0 212 652 15 44
Çalışma Saatlerimiz
Hafta İçi 09.00 - 18.00

Duruşmada Bilirkişinin Açıklaması

CMK Madde 68

(1) Mahkeme, her zaman bilirkişinin duruşmada dinlenmesine karar verebileceği gibi, ilgililerden birinin istemesi halinde de açıklamalarda bulunmak üzere duruşmaya çağırabilir.

(2) Yaptıkları açıklamalardan sonra mahkeme başkanı veya hâkim, çekilmelerine izin vermedikçe, bilirkişiler duruşma salonunda kalırlar; ancak salona teker teker alınıp birbirinden ayrı olarak dinlenmeleri zorunlu değildir.

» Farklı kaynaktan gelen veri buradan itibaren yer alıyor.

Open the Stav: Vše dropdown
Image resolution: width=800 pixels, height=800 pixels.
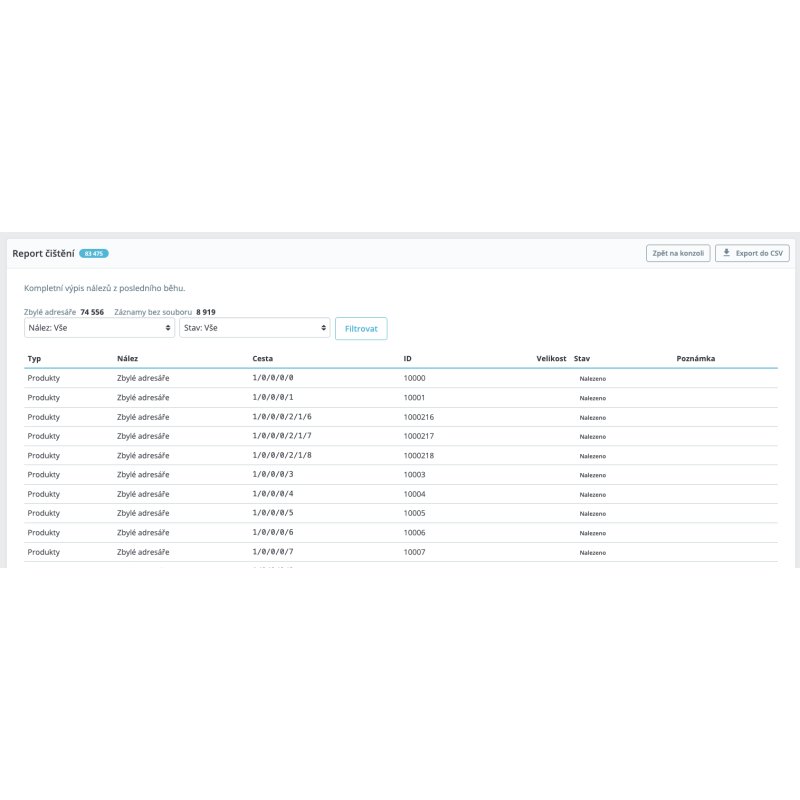pos(255,328)
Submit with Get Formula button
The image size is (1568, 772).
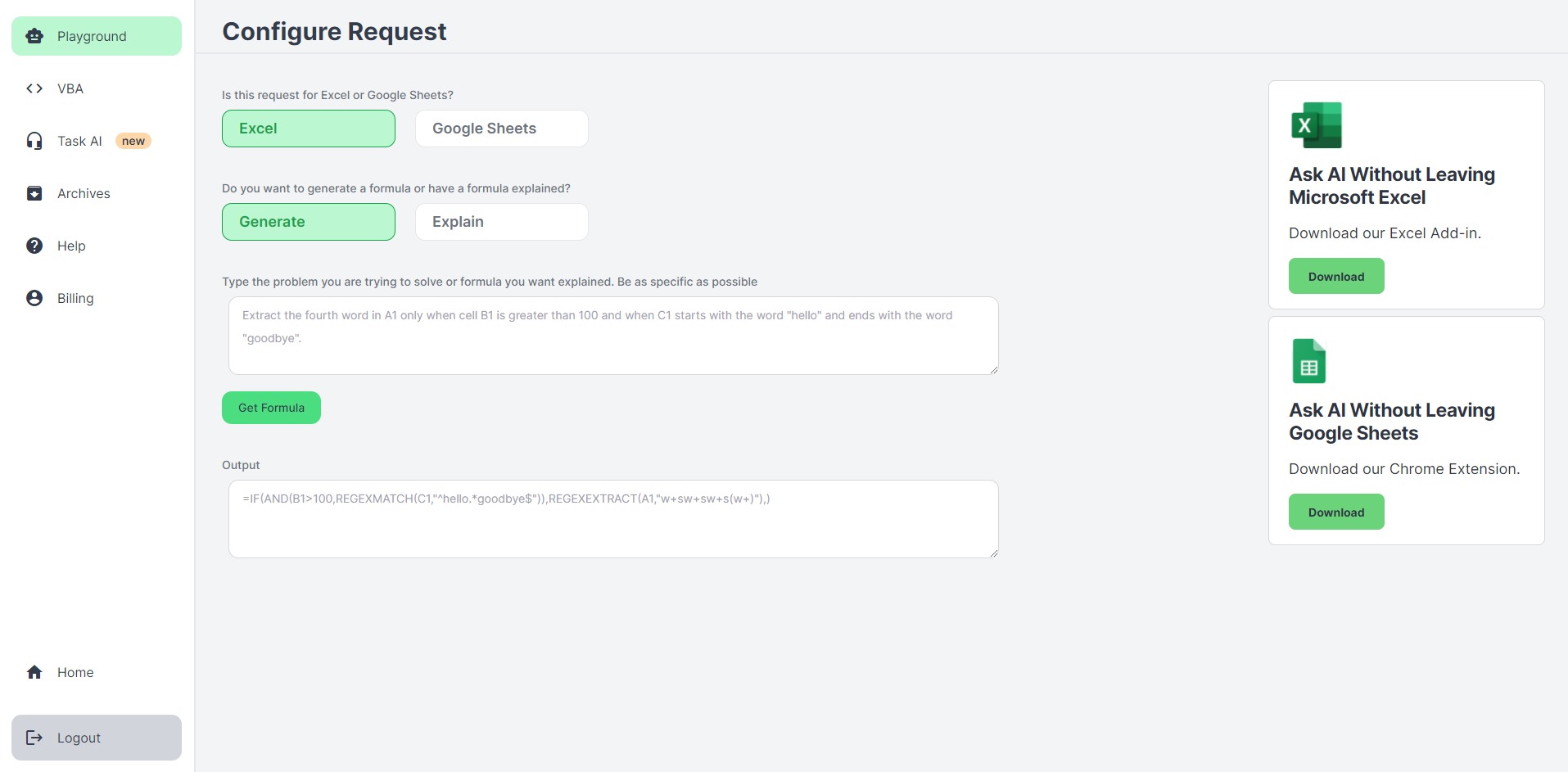click(x=271, y=408)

(3) Cumhuriyet savcısının, katılanın, vekilinin, şüphelinin veya sanığın, müdafiin veya kanunî temsilcinin istemi üzerine bilimsel mütalaa hazırlayan uzmanın duruşmada dinlenmesi hususunda da yukarıdaki fıkralar hükümleri uygulanır.



CMK Madde 68 Gerekçesi

Kovuşturma evresinin, hemen hemen bütün mukayeseli mevzuatta ortak olan özellikleri sözlülük, tartışmalılık, işi bir duruşmada bitirmedir. Bunlardan sözlülük (şifahilik) esastır ve başta gelir. Bu esas çerçevesinde bilirkişilerin duruşmada açıklama yapmak üzere çağırılması, bu madde ile öngörülmüş ve düzenlenmiştir.

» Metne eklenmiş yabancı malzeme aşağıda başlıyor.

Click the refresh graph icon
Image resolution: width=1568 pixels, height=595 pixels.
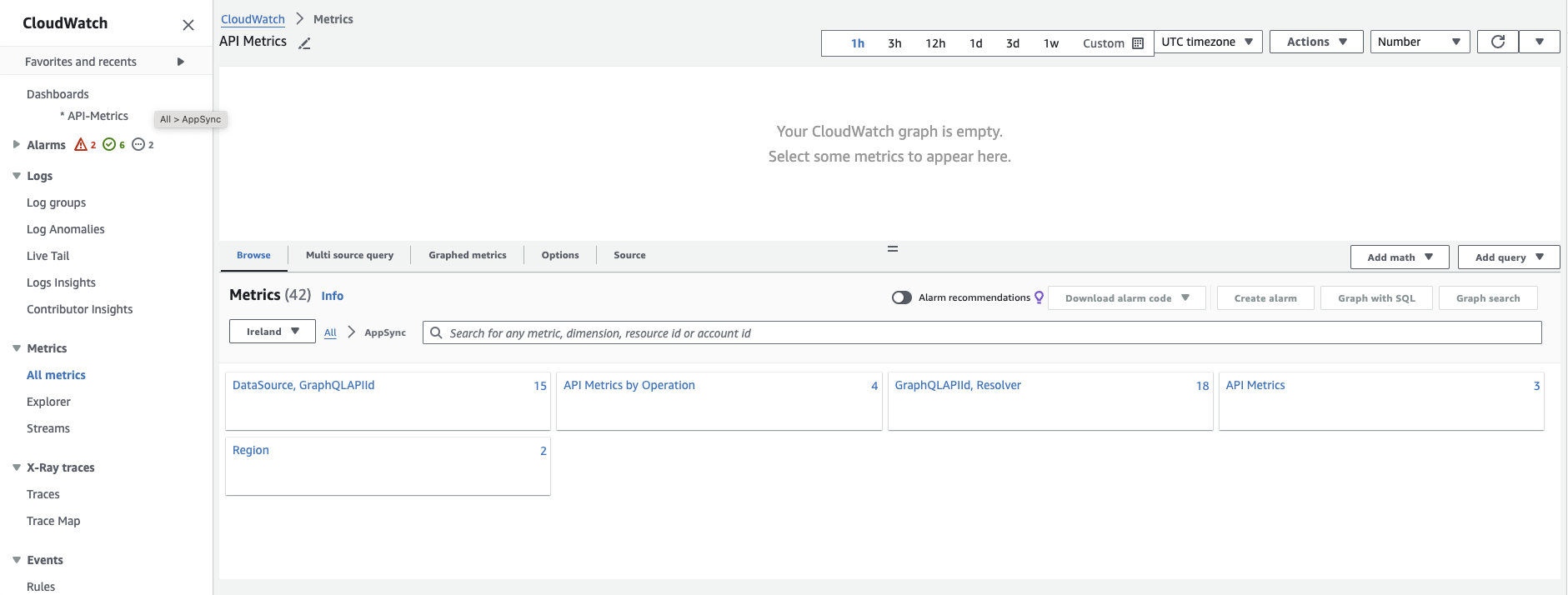(x=1497, y=42)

Bilirkişilerin duruşma aşamasında raporlarını verdikten sonra hazır bulunmaları zorunluğu yoktur. Ancak mahkeme re’sen veya Cumhuriyet savcısının veya tarafların veya avukatların istemi üzerine adı geçenleri, açıklamalarda bulunmak üzere çağırabilir. Bu hâlde not ve raporlarına bakarak cevap verebilecek olan bilirkişilere, görevleri kapsamındaki bütün sorular yöneltilebilir.

Bilirkişi açıklaması ile tanık olarak veya bilgi edinilmesi için dinlenen kişilerin beyanları arasında çelişki ortaya çıkarsa, mahkeme gerekçeli bir kararla duruşmanın devamına veya işin ileri bir tarihe bırakılmasına karar verebilir.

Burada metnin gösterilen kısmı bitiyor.